Do this: Write the next part of the 2020 Toyota Racing Series article, continuing after its last sentence.

The 2020 Castrol Toyota Racing Series was the sixteenth running of the Toyota Racing Series, the premier open-wheel motorsport category held in New Zealand. The series consisted of fifteen races at five meetings. It began on 17 January at Highlands Motorsport Park, in Cromwell, and concluded on 16 February with the 65th running of the New Zealand Grand Prix, at Circuit Chris Amon in Feilding.

Changes

Technical 
In May 2019, the new Tatuus F.3 T-318, nicknamed "FT-60", chassis was revealed to be the chassis used from the 2020 season onwards. The change in chassis will also be accompanied by a new engine. The modified 1.8L Toyota four cylinder 2ZZ-GE production engines that were used since the series' inception will be replaced with a 2.0L turbocharged unit, increasing power output from 200bhp (150kW) to 270bhp (200kW). The top speed of the cars has increased to 250 km/h. The improved aerodynamics mean that the FT-60 is expected to generate around 25% more downforce that its predecessor. The six-speed Sadev paddle-shift sequential will remain.

Tyres 
In July 2019, it was announced that Hankook Tire would become the series' tyre supplier starting from the 2020 season. The new contract stipulates that 1,600 tyres will be brought in for each season, with each driver receiving 17 sets of tyres, with the ability to add a further two sets of wet weather tyres if required. The tyre is of the same specification used in Formula Renault Eurocup and the W Series. Tyre dimensions will also be changed in conjunction with the changing of supplier; 230/560 for the fronts and 280/580 for the rear.

Record list:

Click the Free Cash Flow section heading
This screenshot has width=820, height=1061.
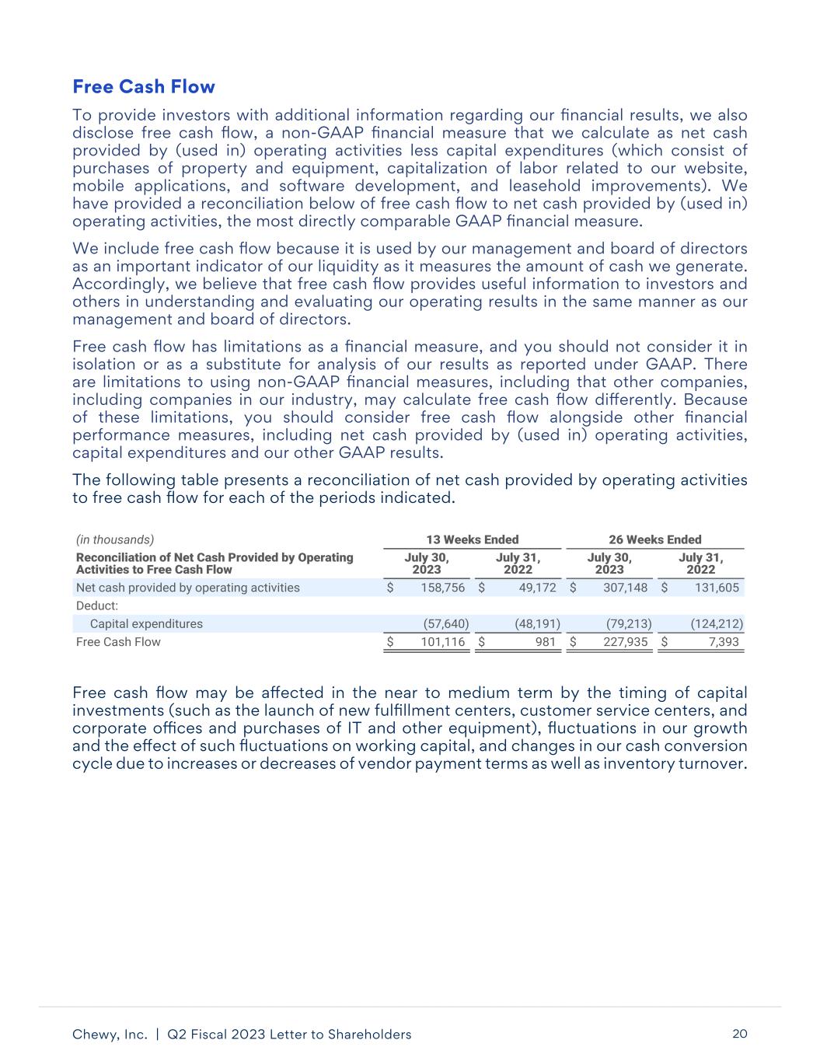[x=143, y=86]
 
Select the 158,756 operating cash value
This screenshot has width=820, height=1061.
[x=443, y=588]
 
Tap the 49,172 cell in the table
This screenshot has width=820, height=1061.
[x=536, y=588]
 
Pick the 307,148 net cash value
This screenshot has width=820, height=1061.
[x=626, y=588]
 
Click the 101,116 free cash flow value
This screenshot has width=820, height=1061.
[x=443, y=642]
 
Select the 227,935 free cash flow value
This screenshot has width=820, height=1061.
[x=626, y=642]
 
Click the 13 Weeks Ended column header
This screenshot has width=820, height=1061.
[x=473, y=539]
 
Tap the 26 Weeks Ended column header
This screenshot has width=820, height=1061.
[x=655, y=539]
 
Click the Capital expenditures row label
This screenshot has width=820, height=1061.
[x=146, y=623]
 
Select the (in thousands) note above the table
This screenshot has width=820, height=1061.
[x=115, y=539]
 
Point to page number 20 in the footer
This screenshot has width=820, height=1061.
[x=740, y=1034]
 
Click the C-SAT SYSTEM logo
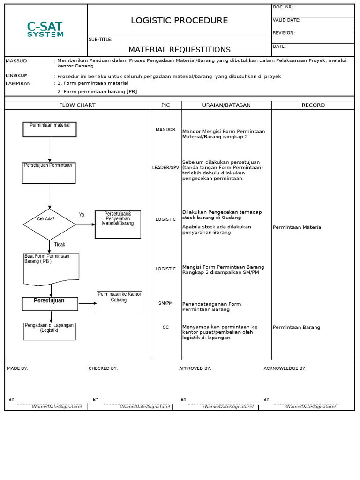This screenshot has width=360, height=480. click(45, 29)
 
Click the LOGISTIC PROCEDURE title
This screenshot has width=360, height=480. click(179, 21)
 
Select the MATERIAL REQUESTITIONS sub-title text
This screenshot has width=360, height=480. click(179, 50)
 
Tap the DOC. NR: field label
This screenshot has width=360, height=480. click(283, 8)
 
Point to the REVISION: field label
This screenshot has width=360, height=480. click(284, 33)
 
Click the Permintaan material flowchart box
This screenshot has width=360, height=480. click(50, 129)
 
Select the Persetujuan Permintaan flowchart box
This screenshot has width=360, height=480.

Final answer:
Teams and drivers 
All teams are based and registered in New Zealand.

Team changes
A joint three-year effort between MTEC Motorsport and France-based R-ace GP will see the latter organization take charge of the race engineering side of the operation starting from the 2020 season.

MP Motorsport and Kiwi Motorsport announced they would be joining forces by supplying engineers and mechanics.

Race calendar
The 2020 calendar was announced on 30 April 2019. Each round will have three races each, with qualifying taking place for both races one and three.

Championship standings

The series had introduced a new drivers' championship points system for the season.  Drivers were awarded the same number of points for Races 1 & 3.  Race 2 featured a reversed grid of the top 6 to 8 finishers from Race 1, and awarded reduced points to the top 15 finishers. Drivers must have completed 75% of the race distance and be running at the finish to score points.

Scoring system
Race (starting grid from qualifying)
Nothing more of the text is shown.